• [Passage provided]:
□ □ □ □

What if America entered
the war in early 1941?
America, as we know, needed a sharp kick – in the form of
Pearl Harbour – to force its entry into World War Two, but that kick happened at
a particularly bad time for the other allies.
However, it could have happened earlier, although without the Japanese.
In early 1941, the German Battleship Bismarck was heading
out to sweep the Atlantic and the British were mobilising to sink her.
In OTL, the Bismarck was sunk after an epic sea chase, in ATL; she does
not head for Brest, but continues outwards into the Atlantic.
In both time lines, two US battleships, both older models, were on
separate cruises, and at least at one point, the Bismarck was heading for one of
the US ships. Let’s assume that
they meet in the Atlantic. Given
the strange pusedo-war that had been happening between German and American
craft, and the German commanders public attitude towards America, it is not
impossible to imagine the Bismarck opening fire.
The most likely result would be the sinking of the US ship.
This gives FDR the excuse required to bring America into the war after
the ‘sneak’ German attack on an American ship.
The Americans declare war on Germany – which Hitler
reprocates – and move a number of ships from the pacific to the Atlantic,
forming groups to attack German submarines.
Hitler orders the U-Boats to concentrate on American shipping, which
scores great success until the US begins convoys following the British model.
The Americans send several of their current divisions to the Middle East,
under British command, so they can gain experience.
This allows the British to start pushing Rommel back into Libya.

□ □ □ □

• [Supplied information]:
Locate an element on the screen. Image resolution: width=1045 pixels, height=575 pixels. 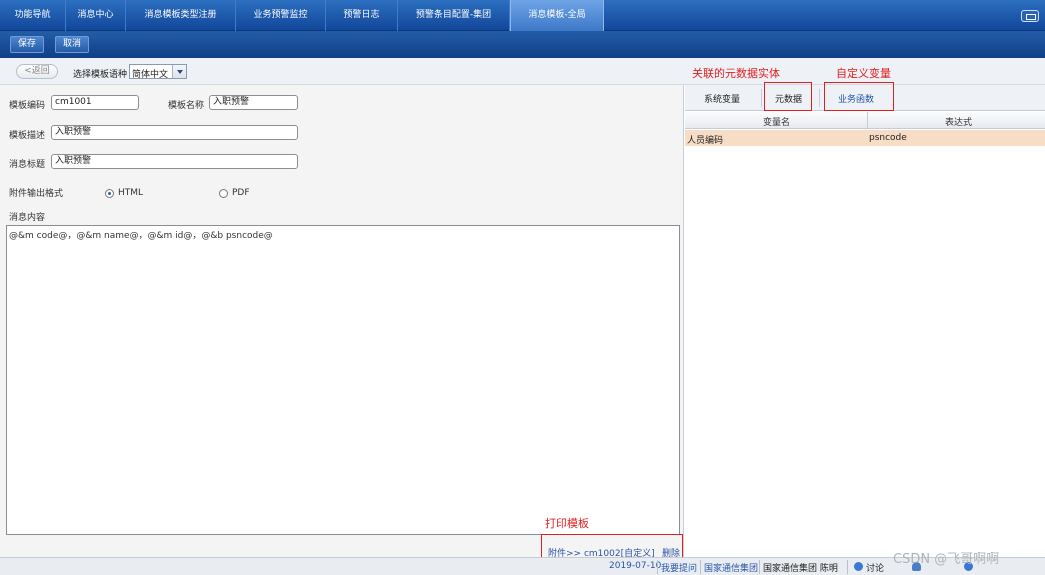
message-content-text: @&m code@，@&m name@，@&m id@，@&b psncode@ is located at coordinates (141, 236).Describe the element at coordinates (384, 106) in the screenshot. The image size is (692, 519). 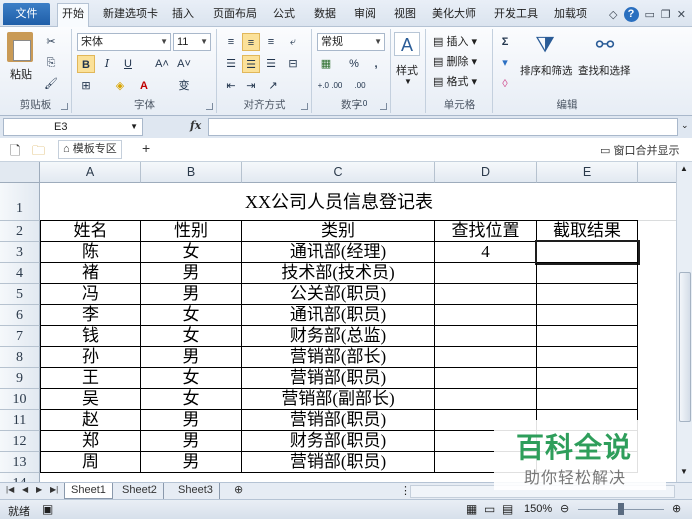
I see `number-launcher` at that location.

□ □ □ □

• [Activity 1]:
In the passage about America entering the war in early 1941, under whose command do the American divisions sent to the Middle East serve?
• [Activity 2]:
Pick up the passage about America entering the war in early 1941 right after its last sentence and keep it going.

• [Written response 1]:
They serve under British command.

• [Written response 2]:
The rapid speed of American build-up manages to intimidate
the Japanese. They concentrate on
China for the moment, while preparing for war against the Soviets if Hitler
attacks them. However, Hitler is
preparing to reinforce Rommel and has no time to engage in war with Stalin as
well. The Americans also hand out
a number of pragmatic diplomatic guarantees. They
guarantee to free Poland, for example, while offering to guarantee Finnish 1940
borders if they remain neutral.
David notes that the Japanese would have been tempted
to jump on the US while they were busy with the Germans.
I don’t believe that, as the Japanese war plan boiled down to: 1) Damage
or destroy most of America’s ready war machine, 2) take all the territory that
they want/need in three months and 3) the US would surely sue for peace.
Obviously, there was something just a little wrong with #3.
In ATL, the American fleet is out of the Japanese reach, but can be
switched back to the pacific if Japan declares war.
Japan would probably use the opportunity to increase the pressure in
China and push Cheing back further.
The extra American ships and planes mean that the u-boats
are defeated by 1942. The
Americans can then start shipping new army and naval units to Europe, building
up in Britain for an invasion of France, while joining with the British to force
Rommel out of Africa. This causes
serious problems as Rommel retreats into Algeria, brushing aside the Vichy
protests, and takes over the colony.
When the British/American troops demand that the French intern the
Germans, the French are forced by Hitler to refuse.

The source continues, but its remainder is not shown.